Entries for locating elements and words:
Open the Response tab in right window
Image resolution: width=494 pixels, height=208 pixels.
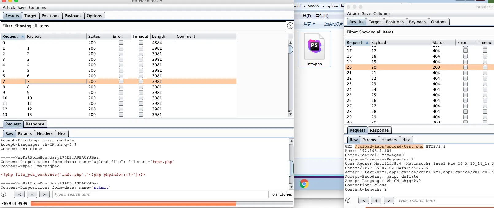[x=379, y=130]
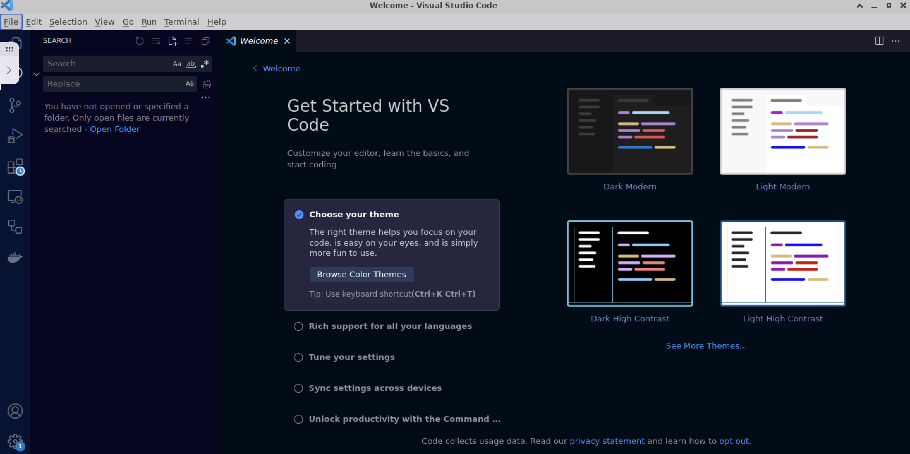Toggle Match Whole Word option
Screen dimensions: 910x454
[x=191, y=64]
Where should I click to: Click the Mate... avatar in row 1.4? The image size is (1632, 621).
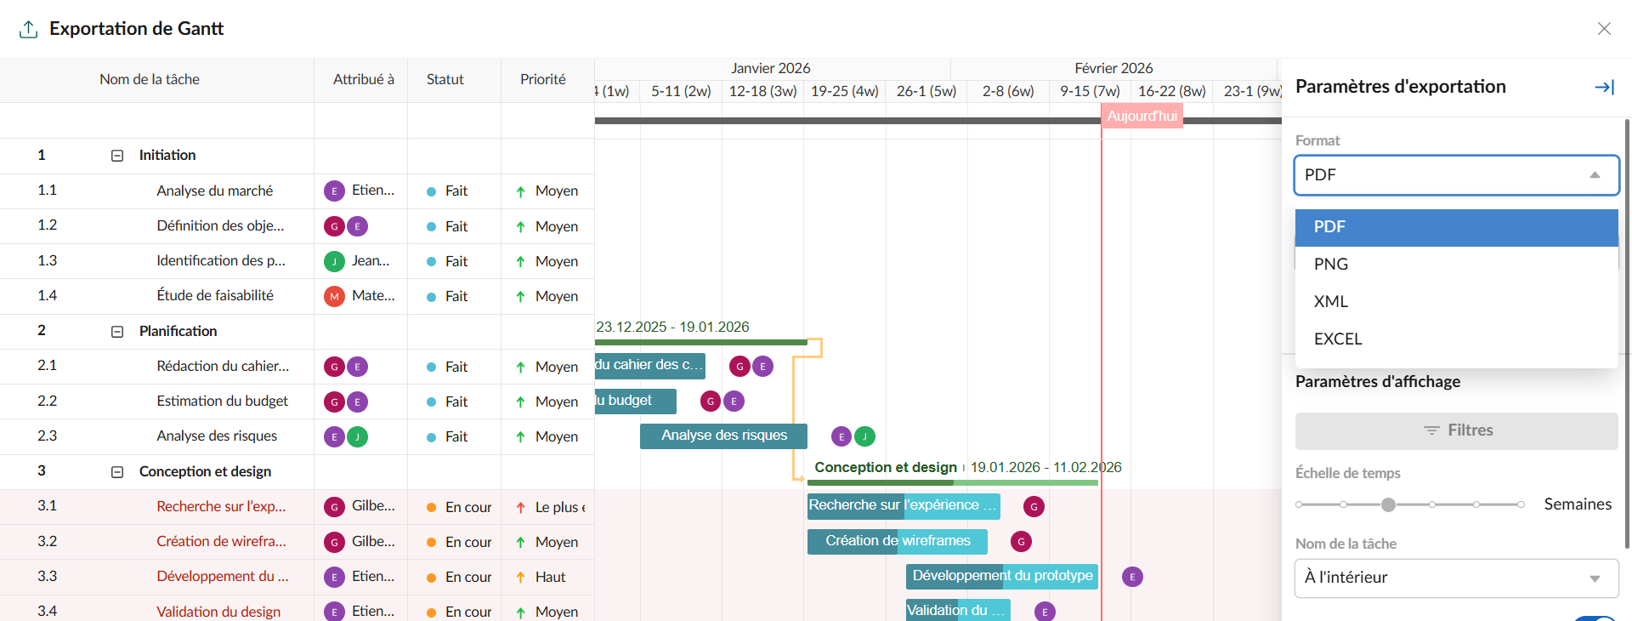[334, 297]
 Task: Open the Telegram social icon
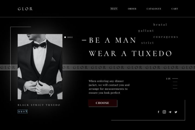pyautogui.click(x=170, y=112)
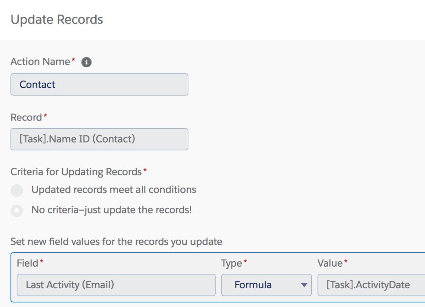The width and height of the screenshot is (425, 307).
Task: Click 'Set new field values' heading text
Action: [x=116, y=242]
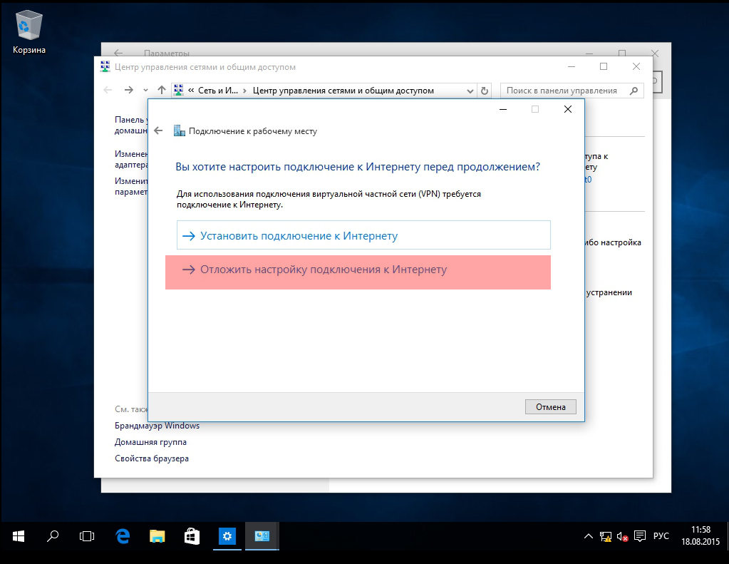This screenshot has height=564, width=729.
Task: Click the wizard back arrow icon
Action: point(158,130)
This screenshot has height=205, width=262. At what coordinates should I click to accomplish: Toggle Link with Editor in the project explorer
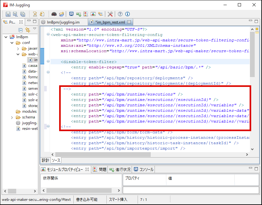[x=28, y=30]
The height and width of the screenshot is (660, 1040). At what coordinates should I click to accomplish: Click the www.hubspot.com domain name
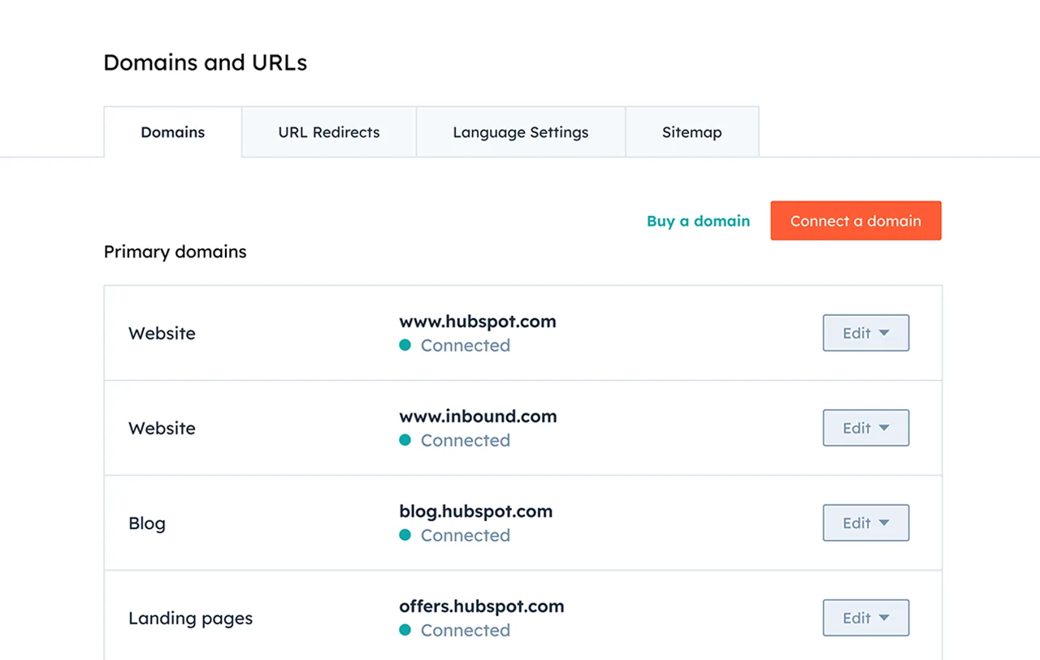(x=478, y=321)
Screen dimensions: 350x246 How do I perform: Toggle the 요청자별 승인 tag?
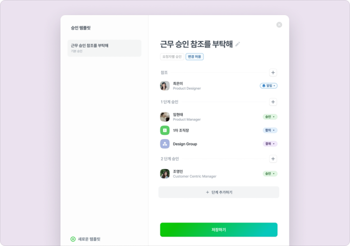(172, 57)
==
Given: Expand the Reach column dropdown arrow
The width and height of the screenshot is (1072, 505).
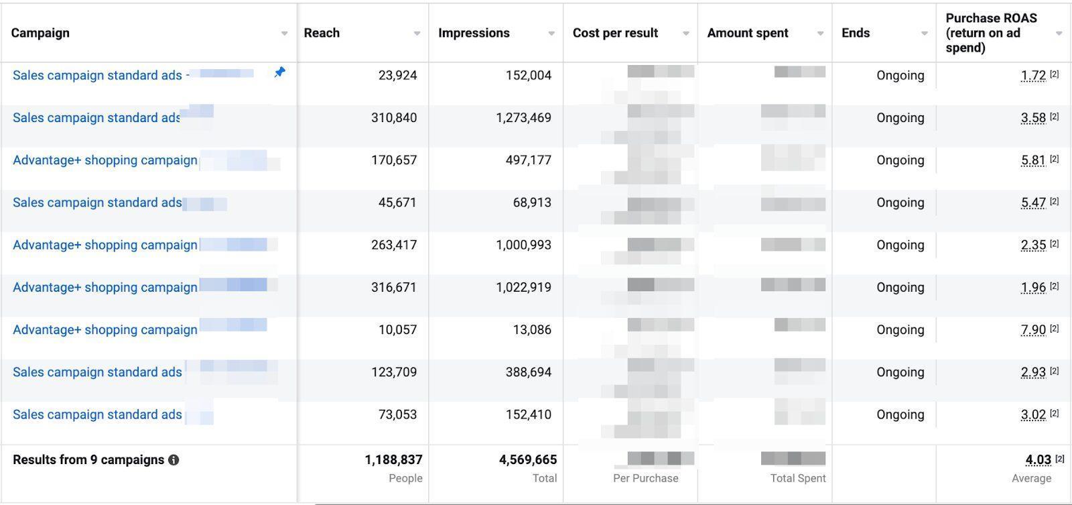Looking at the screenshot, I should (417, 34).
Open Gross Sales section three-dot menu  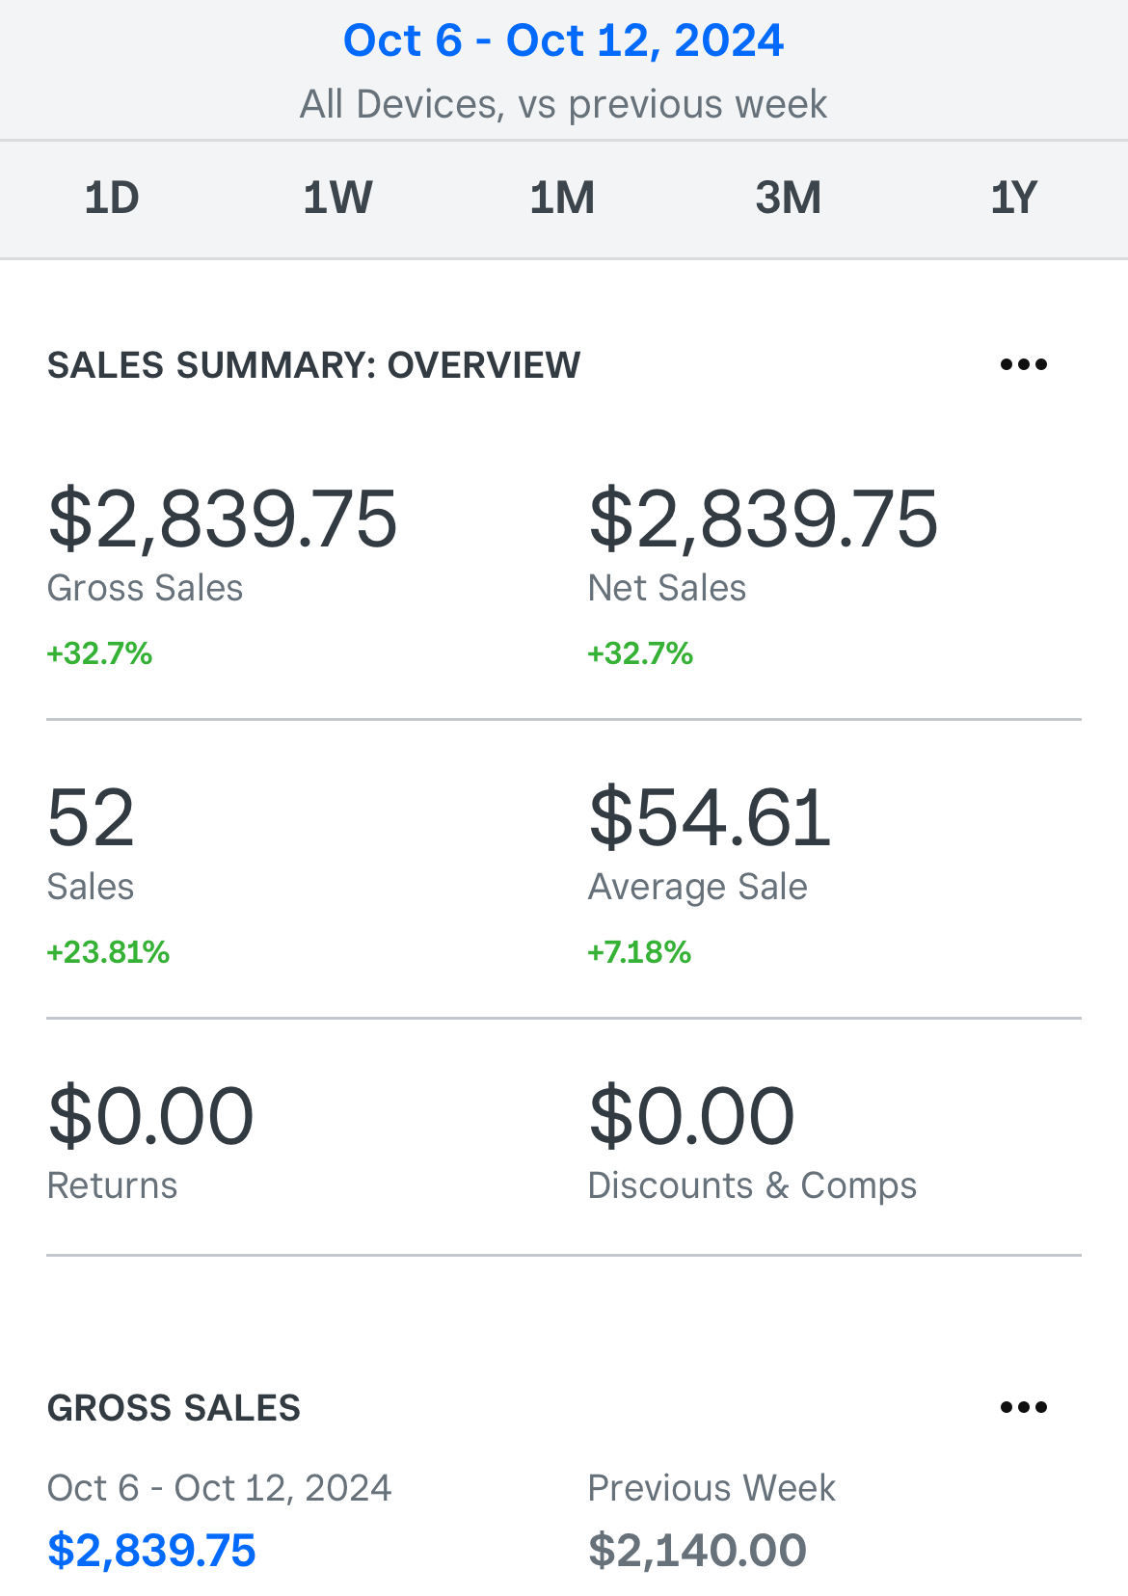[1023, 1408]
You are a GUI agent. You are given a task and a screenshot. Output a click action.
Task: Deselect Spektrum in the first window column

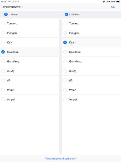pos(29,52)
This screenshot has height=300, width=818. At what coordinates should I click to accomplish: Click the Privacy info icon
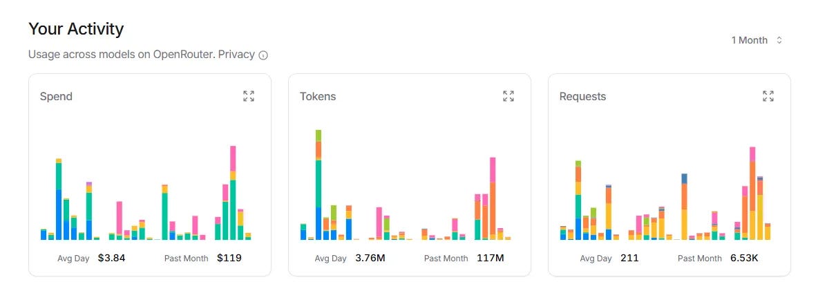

GIVEN EXERCISE: Pull out each line of the entries above that contains the string "what". Case must match.

RESPONSE TO THE EXERCISE:
This screenshot has height=205, width=262. At what coordinates should I click to accomplish: Toggle Link with Editor in the project explorer
The height and width of the screenshot is (660, 1040). At what coordinates should I click to accomplish: Click the www.hubspot.com domain name
This screenshot has height=300, width=818. At what coordinates should I click to accomplish: Click the Privacy info icon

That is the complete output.